EXERCISE REQUIREMENTS » Show only those lines of the entries where the string "size" is found.

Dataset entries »
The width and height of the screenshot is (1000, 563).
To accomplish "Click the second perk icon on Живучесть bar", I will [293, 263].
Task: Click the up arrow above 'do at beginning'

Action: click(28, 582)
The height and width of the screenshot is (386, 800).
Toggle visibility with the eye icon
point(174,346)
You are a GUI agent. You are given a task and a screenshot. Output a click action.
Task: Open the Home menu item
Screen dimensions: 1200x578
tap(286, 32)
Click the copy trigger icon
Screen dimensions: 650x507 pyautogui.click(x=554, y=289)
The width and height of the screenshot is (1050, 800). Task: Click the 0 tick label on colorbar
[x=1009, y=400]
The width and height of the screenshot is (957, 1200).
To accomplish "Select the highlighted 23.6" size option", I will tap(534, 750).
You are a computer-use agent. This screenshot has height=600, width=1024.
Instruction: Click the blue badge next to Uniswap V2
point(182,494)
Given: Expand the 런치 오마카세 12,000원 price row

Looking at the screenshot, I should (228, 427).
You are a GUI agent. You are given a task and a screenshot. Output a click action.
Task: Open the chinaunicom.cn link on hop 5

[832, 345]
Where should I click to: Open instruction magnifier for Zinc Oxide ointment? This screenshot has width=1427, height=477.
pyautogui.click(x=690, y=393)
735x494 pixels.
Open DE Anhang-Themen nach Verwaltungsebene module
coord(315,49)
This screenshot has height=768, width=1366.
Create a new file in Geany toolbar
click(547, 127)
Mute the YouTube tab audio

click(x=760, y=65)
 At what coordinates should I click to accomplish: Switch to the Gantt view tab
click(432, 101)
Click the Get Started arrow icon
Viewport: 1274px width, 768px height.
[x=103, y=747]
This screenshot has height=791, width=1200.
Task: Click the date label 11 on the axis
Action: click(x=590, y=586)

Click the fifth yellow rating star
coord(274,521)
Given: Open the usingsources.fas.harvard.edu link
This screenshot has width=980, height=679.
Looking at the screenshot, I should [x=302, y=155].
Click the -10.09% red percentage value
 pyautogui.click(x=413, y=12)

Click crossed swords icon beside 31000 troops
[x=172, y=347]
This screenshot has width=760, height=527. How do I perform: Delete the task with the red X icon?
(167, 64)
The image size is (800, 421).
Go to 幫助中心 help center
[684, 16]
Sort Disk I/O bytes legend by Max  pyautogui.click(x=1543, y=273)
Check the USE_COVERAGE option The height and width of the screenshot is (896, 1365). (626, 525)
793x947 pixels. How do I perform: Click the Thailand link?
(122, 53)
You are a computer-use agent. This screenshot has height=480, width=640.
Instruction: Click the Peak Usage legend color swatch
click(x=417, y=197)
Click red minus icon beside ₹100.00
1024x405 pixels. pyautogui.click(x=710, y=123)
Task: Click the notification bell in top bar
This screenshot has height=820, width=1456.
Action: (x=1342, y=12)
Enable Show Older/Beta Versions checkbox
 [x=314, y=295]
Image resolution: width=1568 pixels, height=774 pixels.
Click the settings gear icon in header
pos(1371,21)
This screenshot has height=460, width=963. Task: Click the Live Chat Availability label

WRITTEN SOLUTION »
To accomplish "Select the highlighted 23.6" size option", I will tap(534, 750).
The image size is (800, 421).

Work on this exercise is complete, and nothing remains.